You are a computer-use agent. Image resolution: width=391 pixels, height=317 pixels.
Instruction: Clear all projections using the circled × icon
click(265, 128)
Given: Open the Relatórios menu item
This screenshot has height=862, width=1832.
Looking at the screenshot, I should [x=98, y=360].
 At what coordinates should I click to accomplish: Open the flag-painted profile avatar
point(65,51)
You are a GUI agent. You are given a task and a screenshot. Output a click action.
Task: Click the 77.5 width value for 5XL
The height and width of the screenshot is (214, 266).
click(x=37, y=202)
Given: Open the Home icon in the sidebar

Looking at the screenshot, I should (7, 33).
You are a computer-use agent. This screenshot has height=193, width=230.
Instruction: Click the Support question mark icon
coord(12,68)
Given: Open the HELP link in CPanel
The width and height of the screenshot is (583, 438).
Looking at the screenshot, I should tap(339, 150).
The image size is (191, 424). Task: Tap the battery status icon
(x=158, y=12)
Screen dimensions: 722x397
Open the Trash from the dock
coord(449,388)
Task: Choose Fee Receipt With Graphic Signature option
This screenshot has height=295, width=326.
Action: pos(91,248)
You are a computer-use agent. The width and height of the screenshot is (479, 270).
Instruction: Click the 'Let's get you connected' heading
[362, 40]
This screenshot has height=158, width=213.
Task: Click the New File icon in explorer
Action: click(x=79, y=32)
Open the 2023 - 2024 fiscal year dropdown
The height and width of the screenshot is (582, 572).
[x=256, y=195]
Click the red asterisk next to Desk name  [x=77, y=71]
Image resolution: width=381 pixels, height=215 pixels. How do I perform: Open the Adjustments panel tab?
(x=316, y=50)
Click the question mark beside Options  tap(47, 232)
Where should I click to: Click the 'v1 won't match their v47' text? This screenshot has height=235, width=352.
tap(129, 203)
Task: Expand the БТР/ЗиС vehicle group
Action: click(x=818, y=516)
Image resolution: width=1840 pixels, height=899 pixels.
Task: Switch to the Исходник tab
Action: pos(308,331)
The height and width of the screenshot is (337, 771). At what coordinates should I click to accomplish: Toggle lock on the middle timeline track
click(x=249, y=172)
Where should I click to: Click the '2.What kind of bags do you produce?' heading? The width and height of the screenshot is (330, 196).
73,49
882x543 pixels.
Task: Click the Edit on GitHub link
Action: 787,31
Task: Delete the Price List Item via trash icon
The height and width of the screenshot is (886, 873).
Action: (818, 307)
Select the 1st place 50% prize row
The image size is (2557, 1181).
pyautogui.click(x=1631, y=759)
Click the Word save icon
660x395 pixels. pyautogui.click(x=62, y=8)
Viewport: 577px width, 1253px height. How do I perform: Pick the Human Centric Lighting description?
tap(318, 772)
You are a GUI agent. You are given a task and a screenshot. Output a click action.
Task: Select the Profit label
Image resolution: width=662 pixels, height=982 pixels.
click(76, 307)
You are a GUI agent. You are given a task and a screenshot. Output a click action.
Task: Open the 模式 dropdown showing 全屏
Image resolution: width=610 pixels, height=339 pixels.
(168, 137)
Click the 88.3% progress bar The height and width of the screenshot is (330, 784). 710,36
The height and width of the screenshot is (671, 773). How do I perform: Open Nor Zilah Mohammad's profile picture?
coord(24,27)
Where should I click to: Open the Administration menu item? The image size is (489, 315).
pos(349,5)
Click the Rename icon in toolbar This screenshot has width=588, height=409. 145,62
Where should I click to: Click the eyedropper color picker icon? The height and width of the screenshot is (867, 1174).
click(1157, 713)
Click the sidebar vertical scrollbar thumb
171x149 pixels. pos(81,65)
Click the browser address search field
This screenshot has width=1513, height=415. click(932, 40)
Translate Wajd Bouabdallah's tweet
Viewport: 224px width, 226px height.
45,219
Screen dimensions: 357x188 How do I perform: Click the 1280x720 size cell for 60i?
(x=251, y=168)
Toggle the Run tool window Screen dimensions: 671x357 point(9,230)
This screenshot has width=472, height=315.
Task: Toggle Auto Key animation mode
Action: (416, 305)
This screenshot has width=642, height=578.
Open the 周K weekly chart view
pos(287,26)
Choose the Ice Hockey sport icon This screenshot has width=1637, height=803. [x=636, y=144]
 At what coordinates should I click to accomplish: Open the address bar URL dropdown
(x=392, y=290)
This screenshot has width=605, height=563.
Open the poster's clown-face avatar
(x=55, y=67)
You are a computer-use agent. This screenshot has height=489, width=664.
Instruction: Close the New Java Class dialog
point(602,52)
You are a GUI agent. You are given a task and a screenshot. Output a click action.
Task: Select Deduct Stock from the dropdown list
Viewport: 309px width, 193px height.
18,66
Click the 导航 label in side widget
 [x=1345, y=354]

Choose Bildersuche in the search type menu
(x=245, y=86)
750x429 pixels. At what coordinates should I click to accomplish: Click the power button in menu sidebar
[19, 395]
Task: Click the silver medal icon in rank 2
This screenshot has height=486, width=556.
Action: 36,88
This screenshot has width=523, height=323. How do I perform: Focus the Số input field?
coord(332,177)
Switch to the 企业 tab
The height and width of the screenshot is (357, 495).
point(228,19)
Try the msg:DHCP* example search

______________________________

### Work instruction
Pick out the lines above containing the word "computer", then copy them.

### Result of this task
You are a computer-use agent. Image resolution: width=391 pixels, height=317 pixels.
You are a computer-use agent. This screenshot has height=193, width=230.
You are a computer-use agent. The width and height of the screenshot is (479, 270).
You are a computer-use agent. This screenshot has height=489, width=664.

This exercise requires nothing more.